Ireland is in the middle of record-breaking temperatures and, being a Sunday, meant that it was quite busy around the town and castle.  However, as soon as we walked a little further we were by ourselves surrounded by nature and beautiful views.
Man standing on rocks in the lake in Killarney National Park, Ireland.

The next day we decided to skip the Ring of Kerry in favour of a number of attractions in Killarney National Park.

We began at Moll’s Gap, where smooth rocks are evidence of the ancient glacier that shaped the valley.

Next we rushed off to Ladies View to try and beat the few tour buses we were already finding on the roads.  Tip: leave early!

The view here is stunning, which is to be expected given it is named after Queen Victoria’s ladies-in-waiting after they proclaimed it the best view.
View of green mountains and blue lakes from Ladies View lookout in Killarney National Park, Ireland.

The next stop was Meeting of the Waters and the old weir bridge before Torc Waterfall, stopping at a few viewpoints along the way.  I had read that climbing up the path behind the waterfall would give us amazing views across the park.  While there was a pretty nice view between tree branches, I think this was oversold a tad…

Finally, we parked at Muckross House and Gardens.  We didn’t spend the money to enter the house but the grounds are well worth a wander.
The grand building of Muckross House and Gardens, Killarney National Park

From here it’s also an easy 2km walk to Muckross Abbey and graveyard.

As we left the area on our final morning, we took a detour to the Gap of Dunloe.  Short on time, we only managed to hike about half of the road but it was definitely my favourite part of Killarney!  A couple standing in front of a lake surrounded by green hills in Ireland. Gap of Dunloe, Killarney

If we were to do it again, I would organize transportation to hike (or horse and cart) the Gap of Dunloe then take the boat across to Ross Island, combining the two areas in one activity.
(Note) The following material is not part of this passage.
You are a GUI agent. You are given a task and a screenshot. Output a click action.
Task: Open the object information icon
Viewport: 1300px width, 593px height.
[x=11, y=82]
Lake in the valley surrounded by green mountains in Gap of Dunloe, Killarney.


Dingle Peninsula

This part of Ireland was named by National Geographic as “the most beautiful place in the world”.  Bold words!
A narrow road on a mountain edge with the blue Atlantic Ocean below, Ireland.
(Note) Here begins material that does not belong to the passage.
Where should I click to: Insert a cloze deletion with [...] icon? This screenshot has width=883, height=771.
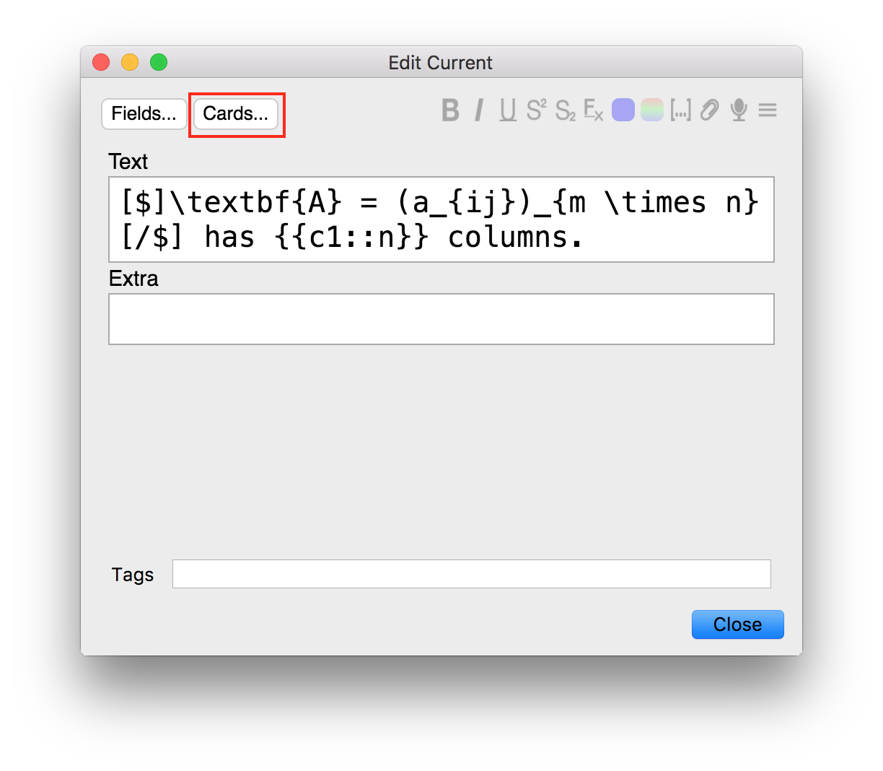(x=680, y=110)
I had booked our first ever real bed and breakfast stay and it couldn’t have been better.  Helen was the loveliest lady, the room was great and breakfast was amazing!  If you’re ever in Dingle I seriously recommend staying at Doonshean BnB.

After checking in to our bed and breakfast, we jumped back in the car to complete the Slea Head Drive.  Narrow, winding roads with sheer drops in places, everyone is encouraged to drive it in a clockwise direction.  You may still have the odd local and rule-breaker to contend with but at least you won’t have to try to navigate your way around a giant tour bus!

We hiked out to Dunmore Head and stared in awe at Coumeenoole Beach, site of many movies.
Coumeenoole Beach and Dunmore Head on Dingle Peninsula in Ireland.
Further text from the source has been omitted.